Opus Dei Geißeln für Gott

Die umstrittene katholische Gemeinschaft Opus Dei fordert von ihren Mitgliedern Hingabe bis zur Selbstaufopferung.

Von Alexandra Busse

Jeden Morgen um sechs Uhr klingelt Eugenia López' Wecker. Für Gott. Eugenia López ist Numerarierin des Opus Dei, dem Werk Gottes. Eine Gemeinschaft, die der spanische Priester Josemaría Escrivá 1928 gegründet hat. Die Numerarier leben zölibatär, meist in Zentren des Opus Dei.

Strenges Regiment in der Villa - auf dem Türschild ist von einem Kulturtreff Werdenfels die Rede.

(Foto: Foto: Stephan Rumpf)

Sie haben ihr Leben ganz der Hingabe Gottes gewidmet. Das frühe Aufstehen ist Teil der täglichen Selbstüberwindung, mit der sie sich bemühen, "ihr Leben zu heiligen". Aber im Opus Dei spricht man kaum von Selbstüberwindung. Man nennt diese Pflichten stattdessen Abtötung.

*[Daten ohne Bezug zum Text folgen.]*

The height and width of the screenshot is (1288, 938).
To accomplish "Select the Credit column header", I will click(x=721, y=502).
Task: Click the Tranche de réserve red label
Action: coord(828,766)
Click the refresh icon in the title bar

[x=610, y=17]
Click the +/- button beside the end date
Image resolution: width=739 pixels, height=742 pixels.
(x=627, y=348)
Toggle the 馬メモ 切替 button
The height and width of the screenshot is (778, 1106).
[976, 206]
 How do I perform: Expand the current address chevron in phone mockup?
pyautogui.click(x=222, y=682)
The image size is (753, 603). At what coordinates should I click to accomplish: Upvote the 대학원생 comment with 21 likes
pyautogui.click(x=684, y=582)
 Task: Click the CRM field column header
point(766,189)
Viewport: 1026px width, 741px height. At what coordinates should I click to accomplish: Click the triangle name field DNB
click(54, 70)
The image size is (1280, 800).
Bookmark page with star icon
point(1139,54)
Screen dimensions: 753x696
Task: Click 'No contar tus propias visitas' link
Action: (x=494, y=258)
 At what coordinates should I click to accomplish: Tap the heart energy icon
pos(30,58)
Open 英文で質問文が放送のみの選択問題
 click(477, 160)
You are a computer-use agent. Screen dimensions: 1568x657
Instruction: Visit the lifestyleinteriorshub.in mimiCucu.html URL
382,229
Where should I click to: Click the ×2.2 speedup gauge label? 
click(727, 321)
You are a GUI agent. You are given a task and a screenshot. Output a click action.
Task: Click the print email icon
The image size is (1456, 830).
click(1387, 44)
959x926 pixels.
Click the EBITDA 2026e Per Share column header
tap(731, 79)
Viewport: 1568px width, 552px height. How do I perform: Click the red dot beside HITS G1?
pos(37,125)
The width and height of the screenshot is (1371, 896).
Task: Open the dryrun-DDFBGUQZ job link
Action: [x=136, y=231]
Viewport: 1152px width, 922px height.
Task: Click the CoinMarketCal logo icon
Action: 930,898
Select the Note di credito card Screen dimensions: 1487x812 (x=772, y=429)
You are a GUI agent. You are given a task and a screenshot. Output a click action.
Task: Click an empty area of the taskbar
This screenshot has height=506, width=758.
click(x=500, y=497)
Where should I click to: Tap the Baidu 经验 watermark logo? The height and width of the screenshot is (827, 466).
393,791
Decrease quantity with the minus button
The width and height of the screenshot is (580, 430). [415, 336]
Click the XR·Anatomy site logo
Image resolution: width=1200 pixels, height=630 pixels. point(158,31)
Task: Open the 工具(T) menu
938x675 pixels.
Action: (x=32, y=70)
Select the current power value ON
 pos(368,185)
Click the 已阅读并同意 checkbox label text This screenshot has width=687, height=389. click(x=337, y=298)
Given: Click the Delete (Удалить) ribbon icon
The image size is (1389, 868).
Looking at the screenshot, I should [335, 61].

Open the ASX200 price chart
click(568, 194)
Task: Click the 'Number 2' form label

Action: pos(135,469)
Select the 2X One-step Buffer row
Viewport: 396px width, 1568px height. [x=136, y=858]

Mehr als fünfzig Prozent der Numerarier sind Frauen. Die meisten arbeiten außerhalb des Werks, genau wie die Männer. Allerdings übernehmen sie bis heute einen Großteil der Hausarbeit. Statt auf einer Matratze schlafen sie bis zu ihrem 45. Geburtstag auf einem Brett. Für die Männer gilt das nur einmal die Woche.

Warum das so ist? Hartwig Bouillon, Sprecher von Opus Dei in Köln, kanzelt die Nachfrage als Interesse an Oberflächlichem ab. Und bleibt eine Antwort schuldig. Eugenia empfindet diese Regeln ebenfalls als Nebensächlichkeiten, die ihren Ursprung in Escrivás Weltbild haben. Ein Weltbild, das in den 30er Jahren in Spanien geprägt wurde.

Heidi Berger heißt eigentlich anders. Aber sie möchte ihren richtigen Namen nicht nennen. Nicht weil sie vor den Mitgliedern des Opus Dei Angst hat, sondern weil sie sich seit ihrem Austritt vor vier Jahren ein neues Leben aufgebaut hat. Sie fühlt sich noch nicht bereit, zu ihrer Vergangenheit zu stehen. Sie möchte deshalb auch nicht, dass zu viel über ihre Herkunft, ihren Beruf oder ihr Aussehen verraten wird.

Im Gegensatz zu Eugenia fühlte sich Heidi Berger im Weltbild des Opus Dei gefangen. So gefangen, dass sie Opus Dei nach 18 Jahren als Numerarierin verließ. Die Leiterin in dem Münchner Zentrum, in dem sie lebte, rief ihr zum Abschied hinterher, dass ihre Seele der Hölle jetzt näher sei als dem Himmel. Doch Heidi weiß, dass das nicht stimmt. Sie sagt, sie hat heute ein wesentlich reicheres Verhältnis zu Gott als früher. Freier. ,,Der Gründer war eben ein Mann seiner Zeit und hat diese im Werk für immer konserviert.''

Schnellste Heiligsprechung

Eugenia zögerte, bevor sie einem Gespräch über ihren Glauben zustimmte. Sie schämt sich, mit einem Wildfremden über etwas so Intimes zu sprechen. Sie ist die einzige der Münchner Numerarierinnen, die zu einem Treffen bereit ist. Allerdings nicht in den Räumlichkeiten des Opus Dei, sondern auf der Terrasse eines Wirtshauses.

In Deutschland hat Opus Dei etwa 600 Mitglieder, weltweit sind es um die 87000, vor allem Akademiker. Nur 10000 davon leben als Numerarier. Im Verhältnis zu der einen Milliarde Katholiken eine verschwindend geringe Zahl. Das Werk hat allerdings einige sehr einflussreiche Fürsprecher im Vatikan. Die Heiligsprechung von Escrivá im Oktober 2002 war die schnellste der Kirchengeschichte.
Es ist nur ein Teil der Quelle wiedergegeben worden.